A man blows his nose.
A decline in the variety of life — including the plants and animals that live around us, as well as the microbes on our bodies — may play a role in the rapid rise in allergies and asthma, indicates new research.
The study focused on a predisposition for allergies among 118 Finnish teenagers, finding links between a healthy immune system (the body's system for fighting disease), growing up in more natural environments and the presence of certain skin bacteria.
The results support the idea that declining biodiversity might be contributing to the rapid rise in allergies, asthma, and other inflammatory diseases, which include autoimmune disorders and some types of cancers in the developed world, said Ilkka Hanski, a research professor at the University of Helsinki.

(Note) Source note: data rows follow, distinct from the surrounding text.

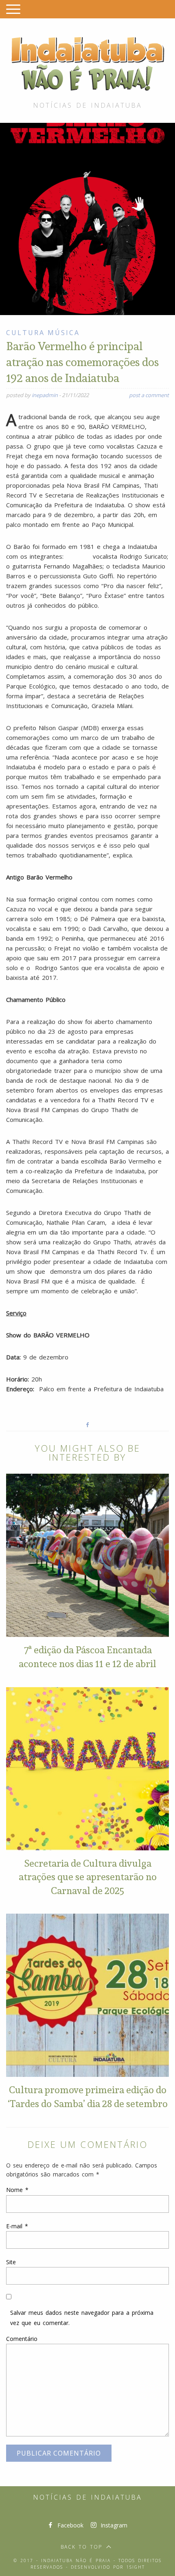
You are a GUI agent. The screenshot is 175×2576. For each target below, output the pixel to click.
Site (11, 2262)
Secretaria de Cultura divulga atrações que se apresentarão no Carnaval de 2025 (88, 1876)
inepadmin (45, 395)
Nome (17, 2190)
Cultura (25, 332)
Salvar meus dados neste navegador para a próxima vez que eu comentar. (81, 2318)
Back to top (81, 2546)
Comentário (21, 2339)
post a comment (149, 395)
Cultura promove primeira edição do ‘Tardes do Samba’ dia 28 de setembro (88, 2096)
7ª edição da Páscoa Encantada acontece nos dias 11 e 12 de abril (87, 1656)
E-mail (17, 2226)
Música (64, 332)
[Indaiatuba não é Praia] (87, 62)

This idea — that the diversity of living things, including microbes, in an environment contributes to the development of normal immune system function in children — is called the biodiversity hypothesis. It builds upon the hygiene hypothesis, a theory that suggests exposure to certain microbes early in life helps train our immune systems not to respond to harmless foreign substances like pollen.

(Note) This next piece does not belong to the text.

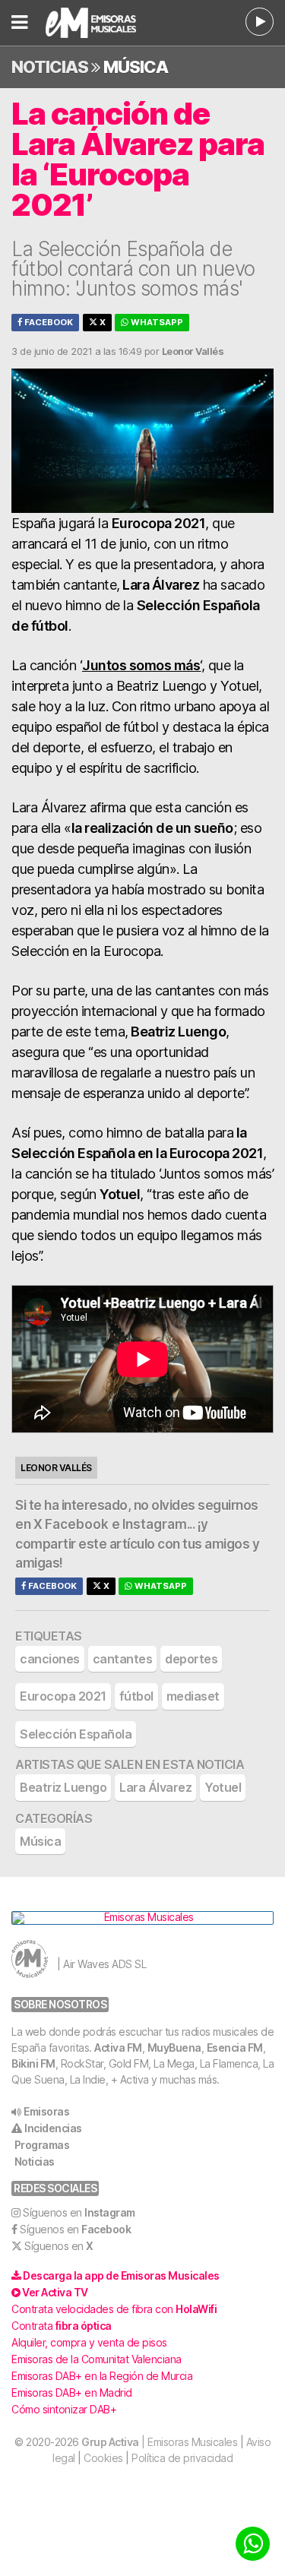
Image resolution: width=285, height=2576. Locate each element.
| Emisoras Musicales (159, 2441)
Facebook (47, 322)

The hygiene hypothesis attributes an increase in allergies to a lack of childhood exposure to microbes. Essentially, we have become too clean for our own good, it says. [Infographic: Germs Are Everywhere!]

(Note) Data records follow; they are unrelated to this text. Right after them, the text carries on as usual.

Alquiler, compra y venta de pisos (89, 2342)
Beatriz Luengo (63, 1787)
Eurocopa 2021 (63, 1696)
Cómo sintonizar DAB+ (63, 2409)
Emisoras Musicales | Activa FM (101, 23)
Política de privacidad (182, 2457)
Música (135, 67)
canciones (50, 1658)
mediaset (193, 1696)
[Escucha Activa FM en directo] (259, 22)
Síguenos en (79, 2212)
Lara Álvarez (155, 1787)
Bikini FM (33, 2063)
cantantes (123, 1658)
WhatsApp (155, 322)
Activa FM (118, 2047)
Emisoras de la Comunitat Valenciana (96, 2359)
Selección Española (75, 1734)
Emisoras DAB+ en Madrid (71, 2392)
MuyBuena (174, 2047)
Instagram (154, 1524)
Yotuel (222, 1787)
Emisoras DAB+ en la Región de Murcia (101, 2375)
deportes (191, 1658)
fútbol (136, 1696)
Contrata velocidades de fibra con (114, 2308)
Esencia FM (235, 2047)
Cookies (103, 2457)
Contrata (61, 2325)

The more scientists learn about the tiny things that share our bodies — living in our guts, on our skin and elsewhere — the more questions arise about these microbes' role in our health.
In this study, researchers examined the microbes living on the skin sample of 14 to 18 year olds living in eastern Finland nearly all of whom had lived in the same homes throughout their childhoods. They classified the environment within a 1.9-mile (3-kilometer) radius around the homes in which the teens had grown up, noting if it was, for example, forested, agricultural or built up, and surveyed the plants living in the yard, a proxy for boidiversity around the homes.
They also analyzed blood samples from the teenagers for levels of an antibody, immunoglobin E. High levels are a sign of allergies, which occur when someone's immune system is overly sensitive to harmless substances, such as pollen. (Allergies trigger inflammation, which is part of the immune system's response to injury or invasion.) [Take the Allergy Poll]
The Finnish team found a web of connections among these three factors.
The skin of teenagers more prone to allergies had lower diversity of bacteria known as gammaproteobacteria than their healthy counterparts. (Gammaproteobacteria include the well-known gut microbe and some-time pathogen E. coli. They are not common skin bacteria, but frequently show up in soil and on plant surfaces.)
In fact, a particular group of gammaproteobacteria, in the genus Acinetobacter, appeared to be linked to higher levels of anti-inflammatory molecules among the healthy teens. Anti-inflammatory molecules help to quell allergic responses.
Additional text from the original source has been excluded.